Fortunately for those who do not read archaic Greek, Romney offers an English translation of every passage. She lays the groundwork for her study at the outset, explaining the use of techniques from sociolinguistics to prise open the meaning of the poems. This branch of study “examines how language functions in social contexts and seeks to explain differences in language use, including how language use contributes to the negotiation and formation of social identities.” Combining this with an exploration of how discourse embeds social institutions, structures and ideologies, Romney assembles a fine toolkit with which to construct her thesis that identity as seen in archaic poetry “is a ‘process’ by which claims to sameness with others are established and sometimes contested. The recognition that identity is a process reveals the fiction of stability that identity claims for itself and those who hold it.”

Martial-themed poetry is central to her investigation, where a symposium (essentially an all-male dinner party) was the venue for these songs of battle. Martial lyric, she writes, enables everyone present to participate. Beauty, noble birth, and wealth – while important – all took second place over steadfast behaviour and the shield of war. A phalanx of soldiers could not be formed by aristocrats alone, so the martial lyrics spoken at the gatherings was a way to bring all into the group. The most famous poet of the age, Tyrtaeus, creates a dynamic balance between the elites in their full set of armour with those who have no such armour (called gumnetes, literally meaning ‘naked ones’). Addressing the young men of the gathering, he makes no distinction between them: “Come now! You who are of the line of unconquerable Herakles, take courage!” The poet promises the community will honour the “man good in war,” whether he is in armour in the front line or not. Such martial epic dates back to 700 BCE, but Romney writes it likely existed for a century or more before our earliest records. The Iliad and Odyssey (traditionally attributed to Homer) may date as far back as 800 BCE, and certainly informed the development of Martial lyric later in the Archaic period.

In addition to his exhortative elegies, Tyrtaeus also wrote Eunomia, a lengthy elegy on Spartan history. Romney is the first to suggest that the values proposed in his martial elegies “offered a preexisting military and political ideology to the citizens of Sparta,” thus placing the origin of that famous Spartan mindset further back in time. “Tyrtaeus’ poems would thus have been one of several strategies developed to perpetuate Spartan dominance.” Even though it may have resulted in a digression, I would have liked to see the author discuss the Eunomia and how it relates to Spartan culture more generally; as it is she merely mentions its existence (without stating it exists only in fragments), which leaves a reader not intimately versed in this matter unable to make the cross-fertilising connexions. This would naturally be somewhat speculative, given the paucity of the historical record about Tyrtaeus’ place in Sparta, but worthwhile nonetheless.

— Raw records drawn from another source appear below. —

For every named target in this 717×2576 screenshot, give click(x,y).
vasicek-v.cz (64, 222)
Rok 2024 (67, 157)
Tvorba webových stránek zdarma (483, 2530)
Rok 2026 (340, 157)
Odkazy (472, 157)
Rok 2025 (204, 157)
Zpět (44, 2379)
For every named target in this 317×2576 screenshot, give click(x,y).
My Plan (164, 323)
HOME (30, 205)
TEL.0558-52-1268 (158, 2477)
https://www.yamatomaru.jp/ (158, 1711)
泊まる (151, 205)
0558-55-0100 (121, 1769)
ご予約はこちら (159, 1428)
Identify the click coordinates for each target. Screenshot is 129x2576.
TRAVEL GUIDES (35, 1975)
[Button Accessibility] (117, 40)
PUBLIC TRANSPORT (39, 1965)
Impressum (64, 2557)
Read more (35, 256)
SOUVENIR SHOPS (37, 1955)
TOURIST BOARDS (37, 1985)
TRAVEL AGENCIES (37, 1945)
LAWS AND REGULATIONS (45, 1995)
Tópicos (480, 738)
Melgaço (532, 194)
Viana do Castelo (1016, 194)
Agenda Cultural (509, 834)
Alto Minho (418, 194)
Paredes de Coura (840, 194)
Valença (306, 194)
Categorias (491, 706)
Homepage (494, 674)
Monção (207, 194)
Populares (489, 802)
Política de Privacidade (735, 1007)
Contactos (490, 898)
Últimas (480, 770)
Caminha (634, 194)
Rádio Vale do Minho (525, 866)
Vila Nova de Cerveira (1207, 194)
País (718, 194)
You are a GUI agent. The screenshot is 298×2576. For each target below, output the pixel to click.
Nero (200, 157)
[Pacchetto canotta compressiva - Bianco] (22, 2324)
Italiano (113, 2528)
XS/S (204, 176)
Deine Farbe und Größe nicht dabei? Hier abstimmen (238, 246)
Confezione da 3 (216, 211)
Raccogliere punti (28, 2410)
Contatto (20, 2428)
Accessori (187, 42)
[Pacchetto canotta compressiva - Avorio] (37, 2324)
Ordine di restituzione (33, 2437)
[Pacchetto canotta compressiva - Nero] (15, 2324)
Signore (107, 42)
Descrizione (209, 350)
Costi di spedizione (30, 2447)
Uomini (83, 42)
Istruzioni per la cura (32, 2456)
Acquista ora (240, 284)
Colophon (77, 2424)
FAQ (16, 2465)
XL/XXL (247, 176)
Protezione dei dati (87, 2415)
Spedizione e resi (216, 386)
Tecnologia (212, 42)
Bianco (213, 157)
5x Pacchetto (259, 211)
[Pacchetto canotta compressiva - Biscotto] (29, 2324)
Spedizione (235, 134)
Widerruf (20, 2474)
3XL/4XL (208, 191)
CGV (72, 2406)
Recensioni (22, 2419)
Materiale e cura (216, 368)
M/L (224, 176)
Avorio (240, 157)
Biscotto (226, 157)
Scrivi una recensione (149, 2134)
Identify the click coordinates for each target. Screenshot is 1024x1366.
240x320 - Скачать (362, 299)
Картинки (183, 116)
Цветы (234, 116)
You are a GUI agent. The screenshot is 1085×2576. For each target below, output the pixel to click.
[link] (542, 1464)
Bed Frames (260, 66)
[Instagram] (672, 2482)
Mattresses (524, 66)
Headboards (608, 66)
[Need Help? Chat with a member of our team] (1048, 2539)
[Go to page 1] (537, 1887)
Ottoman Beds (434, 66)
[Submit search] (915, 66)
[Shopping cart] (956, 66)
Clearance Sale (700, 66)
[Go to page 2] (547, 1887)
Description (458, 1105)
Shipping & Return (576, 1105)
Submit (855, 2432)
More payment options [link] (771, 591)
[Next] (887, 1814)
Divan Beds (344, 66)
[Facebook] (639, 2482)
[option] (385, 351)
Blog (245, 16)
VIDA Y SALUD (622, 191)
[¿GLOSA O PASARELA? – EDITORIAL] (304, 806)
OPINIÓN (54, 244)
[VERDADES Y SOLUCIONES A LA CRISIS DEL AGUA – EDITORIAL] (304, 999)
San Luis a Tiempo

On a technical level, Romney teases out every nuance of the poetry of Tyrtaeus and Callinus, going line by line to show the reader how text of various grammatical forms address different people who are hearing the poems. The third person singular, for example, is directed at an individual (“let each man stand strong and remain”) while with the second person plural the poet “elevates to a higher position within the we-group,” telling them how to fight and more importantly, how not to fight. Finally, the first person plural is used to let “an audience see itself as a whole.” Callinus also used an exhortative strategy not seen elsewhere: the use of questions. He prods young men to rise up and be brave: “How long will you recline there? Are you not ashamed before those who live around to be so utterly relaxed?”

It must be noted that Romney gives us her own translations of the works of six poets. This differs from what you might read online. In some lines by Tyrtaeus, she writes “Rather let him go close to the hand-to-hand and let him seize an enemy, wounding him with his great spear or sword.” The translation on Wikipedia adds four words about actually killing the opponent: “But getting in close where fighting is hand to hand, inflicting a wound/With his long spear or his sword, taking the enemy’s life.” Overall I find Romney’s translation superior to earlier efforts.

Solon is certainly the most famous name from this period, but it is his poetry, not law-giving, that is treated here. In words that are especially pertinent in 2020, Solon wrote of a people who had lost their minds. “Yet the citizens themselves choose to destroy a great polis (City-state or country) in their recklessness, since they obey the unjust mind of the leaders.” Solon predicts these foolish citizens “will suffer much pain from their hubris.” We shall see in just a few weeks if the great polis of our time is destroyed by following the leader. The relevance of Archaic and Ancient Greece is eternal.

Complete with more than 50 pages of notes and bibliography, this is a thoroughly researched and utterly convincing explanation of the role of poetry in Archaic Greece. An important addition to any library dealing with military history, classical studies, and sociology.

Lyric Poetry and Social Identity in Archaic Greece is $75 from University of Michigan Press.